Connecticut Officials Worry About Lack Of Clarity In Health Care Law | Connecticut Public Radio

Connecticut Officials Worry About Lack Of Clarity In Health Care Law

Apr 26, 2017

National uncertainty over the future of the Affordable Care Act is making state officials nervous, and the CEO of Access Health CT, the state’s health care exchange, has told his board that he fears insurers could back out of the marketplace the state created. 

Republicans in Congress are continuing their discussions over whether and how to repeal and replace Obamacare. There’s no way to know whether they’ll be successful.
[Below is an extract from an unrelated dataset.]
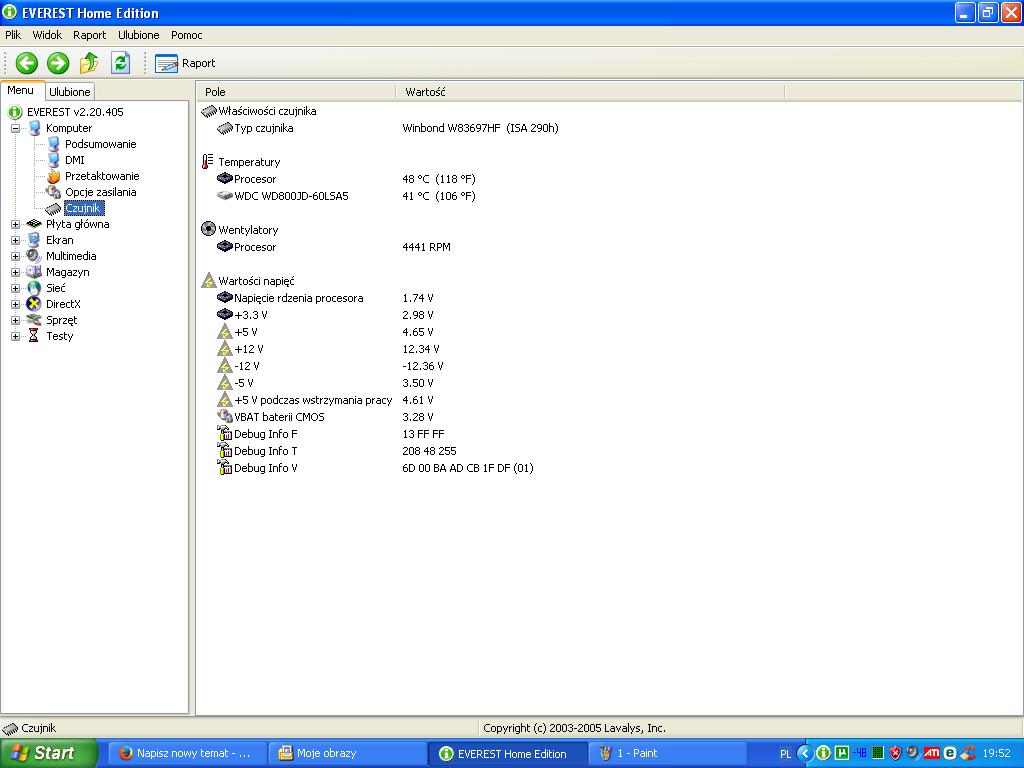Open the DMI tree entry

[x=74, y=160]
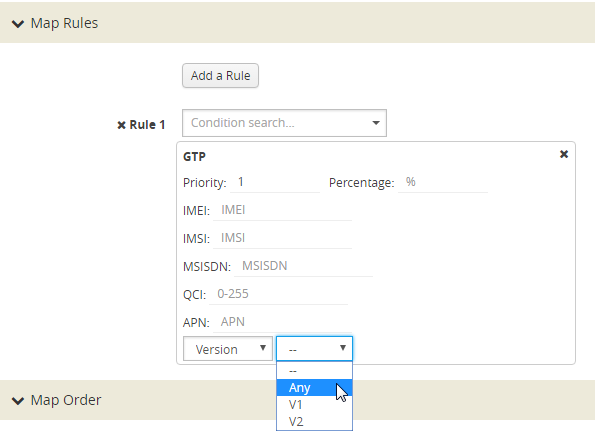Click the Add a Rule button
But ongoing efforts to chip away at the existing law are causing uncertainty here in Connecticut.

That was the message Jim Wadleigh, who runs Access Health CT, gave his board.
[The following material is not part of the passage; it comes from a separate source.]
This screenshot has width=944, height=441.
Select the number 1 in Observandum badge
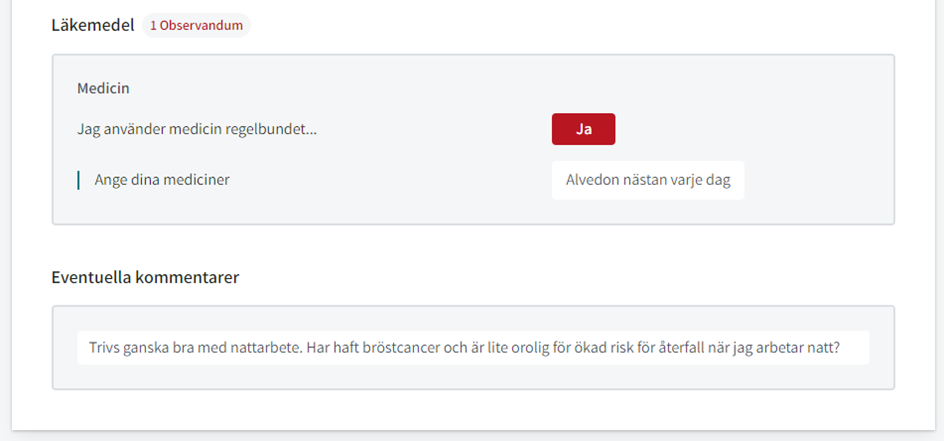pos(154,26)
Wadleigh said that he has been informally told this by both of the remaining insurers on the private insurance marketplace: The uncertainty from Washington could force them to drop out of Obamacare altogether.

"Over the last five years, Connecticut has been seen as a leader in the rollout of the Affordable Care Act," Wadleigh said. "And I’m worried that we could be seen as the first marketplace not to have carriers in 2018."
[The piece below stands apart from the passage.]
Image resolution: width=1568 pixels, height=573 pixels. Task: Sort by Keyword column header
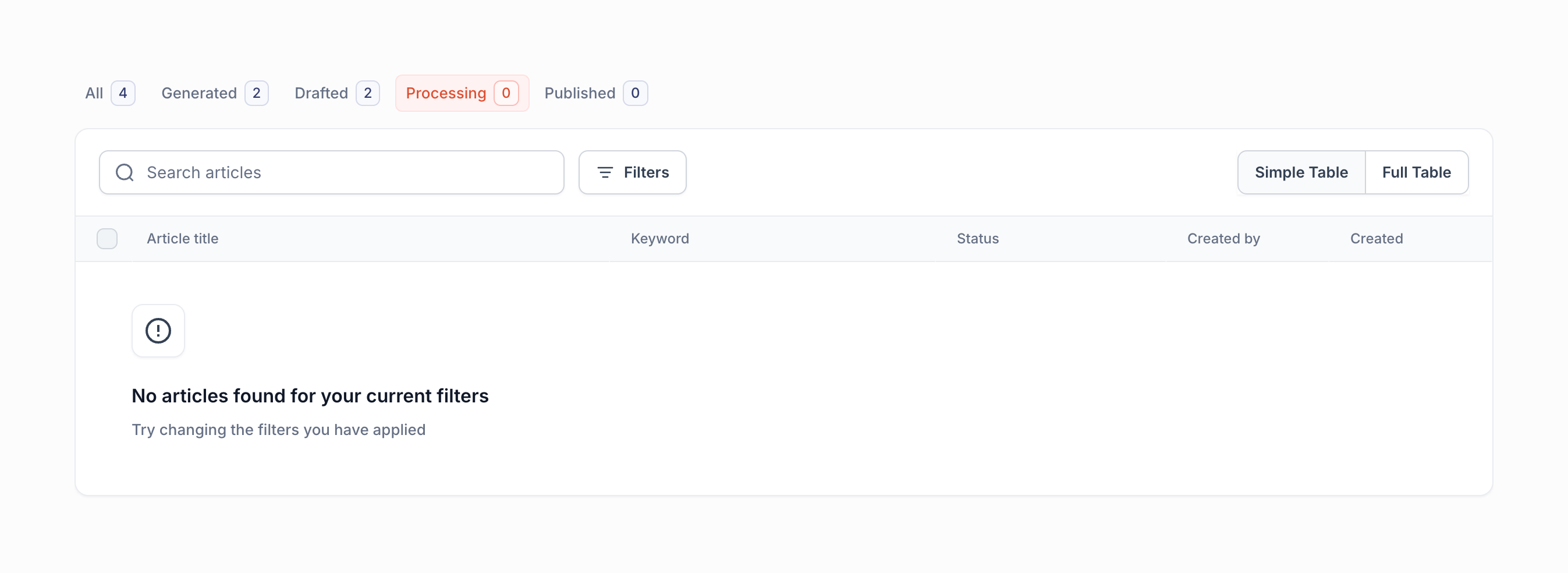[660, 239]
Two items cause him specific concern.

First, there’s been talk of stopping federal payments for what’s known as cost sharing reductions -- those are payments from the government to insurers to help cover the costs of copays and deductibles for the poor.

Second, Wadleigh said that there could be more trouble if the Trump administration chooses not to enforce the mandate that all Americans must have insurance or pay a penalty.

"I expect that the lack of clarity around these two items will have a major impact on rate submissions," he said. "National discussions have each of these items potentially adding 10 to 20 percent to rates if they're not clarified down in Washington, D.C."

Wadleigh’s big picture point is that insurers are looking at least to break even on the Affordable Care Act.

These changes from the nation’s capital could make that nearly impossible -- and could, he fears, force the two remaining insurers out of the marketplace entirely.

They are Anthem and Connecticare.

Immediate efforts to reach them for comment were unsuccessful.